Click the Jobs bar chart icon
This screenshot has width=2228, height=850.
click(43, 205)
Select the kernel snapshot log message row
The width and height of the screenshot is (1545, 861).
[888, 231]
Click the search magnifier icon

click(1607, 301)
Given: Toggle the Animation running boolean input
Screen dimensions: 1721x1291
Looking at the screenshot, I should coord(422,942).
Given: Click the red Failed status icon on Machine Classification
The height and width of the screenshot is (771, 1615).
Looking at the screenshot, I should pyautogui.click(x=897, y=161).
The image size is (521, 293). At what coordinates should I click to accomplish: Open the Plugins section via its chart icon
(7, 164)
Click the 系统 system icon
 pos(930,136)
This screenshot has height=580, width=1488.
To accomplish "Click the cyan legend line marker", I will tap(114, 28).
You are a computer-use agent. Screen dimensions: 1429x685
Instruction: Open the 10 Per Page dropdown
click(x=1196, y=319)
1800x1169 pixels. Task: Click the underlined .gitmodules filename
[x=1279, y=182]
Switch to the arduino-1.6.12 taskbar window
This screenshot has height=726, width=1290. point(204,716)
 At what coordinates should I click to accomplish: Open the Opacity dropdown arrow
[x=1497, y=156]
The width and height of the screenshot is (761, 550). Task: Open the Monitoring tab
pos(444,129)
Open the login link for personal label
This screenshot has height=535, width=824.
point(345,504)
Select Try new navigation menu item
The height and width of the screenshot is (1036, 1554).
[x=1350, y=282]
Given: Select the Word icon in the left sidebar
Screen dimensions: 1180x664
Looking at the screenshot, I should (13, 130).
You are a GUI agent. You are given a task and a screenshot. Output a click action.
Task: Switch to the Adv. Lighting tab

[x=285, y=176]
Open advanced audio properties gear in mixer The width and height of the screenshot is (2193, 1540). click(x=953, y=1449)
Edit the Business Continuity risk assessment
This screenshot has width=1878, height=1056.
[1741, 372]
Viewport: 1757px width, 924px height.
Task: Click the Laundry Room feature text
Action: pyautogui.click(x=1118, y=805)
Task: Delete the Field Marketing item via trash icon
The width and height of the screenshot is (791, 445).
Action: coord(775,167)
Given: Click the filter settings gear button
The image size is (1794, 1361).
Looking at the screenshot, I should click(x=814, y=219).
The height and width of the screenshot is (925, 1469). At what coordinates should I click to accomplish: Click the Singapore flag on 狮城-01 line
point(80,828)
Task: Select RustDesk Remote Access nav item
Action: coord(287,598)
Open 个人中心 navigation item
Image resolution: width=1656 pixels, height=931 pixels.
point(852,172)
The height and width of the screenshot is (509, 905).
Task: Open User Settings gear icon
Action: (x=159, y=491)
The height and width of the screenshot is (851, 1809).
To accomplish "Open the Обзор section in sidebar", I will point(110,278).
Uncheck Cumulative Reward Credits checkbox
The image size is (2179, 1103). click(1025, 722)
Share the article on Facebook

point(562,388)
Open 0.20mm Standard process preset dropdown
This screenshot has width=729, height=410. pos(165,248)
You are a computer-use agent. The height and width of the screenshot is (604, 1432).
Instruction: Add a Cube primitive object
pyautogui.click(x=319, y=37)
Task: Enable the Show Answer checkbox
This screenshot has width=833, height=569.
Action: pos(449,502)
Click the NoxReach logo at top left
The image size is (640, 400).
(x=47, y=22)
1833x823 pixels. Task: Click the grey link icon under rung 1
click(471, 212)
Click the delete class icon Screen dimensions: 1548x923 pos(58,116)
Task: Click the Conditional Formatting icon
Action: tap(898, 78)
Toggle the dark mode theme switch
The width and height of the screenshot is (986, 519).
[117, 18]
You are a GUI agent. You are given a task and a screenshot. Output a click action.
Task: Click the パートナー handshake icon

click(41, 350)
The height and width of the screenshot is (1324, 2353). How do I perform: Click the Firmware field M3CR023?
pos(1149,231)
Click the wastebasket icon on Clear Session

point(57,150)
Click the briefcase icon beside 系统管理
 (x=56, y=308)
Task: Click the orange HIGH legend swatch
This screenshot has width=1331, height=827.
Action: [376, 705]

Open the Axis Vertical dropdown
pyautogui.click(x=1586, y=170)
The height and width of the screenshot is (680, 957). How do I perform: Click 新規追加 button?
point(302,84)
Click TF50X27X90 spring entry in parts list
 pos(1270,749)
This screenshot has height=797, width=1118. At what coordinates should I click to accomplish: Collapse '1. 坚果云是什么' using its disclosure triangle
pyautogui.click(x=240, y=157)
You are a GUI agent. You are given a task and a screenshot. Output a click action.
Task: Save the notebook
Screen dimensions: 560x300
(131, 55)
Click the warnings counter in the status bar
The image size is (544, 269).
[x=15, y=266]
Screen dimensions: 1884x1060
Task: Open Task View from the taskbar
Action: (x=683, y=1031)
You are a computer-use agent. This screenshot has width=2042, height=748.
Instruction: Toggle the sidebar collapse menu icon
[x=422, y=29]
•••
**Problem description:**
Check each line of the records for the string "computer" and copy those that have it.

**Completed task:**
You are a computer-use agent. Screen dimensions: 1429x685
You are a computer-use agent. The height and width of the screenshot is (604, 1432).
You are a computer-use agent. This screenshot has width=2042, height=748.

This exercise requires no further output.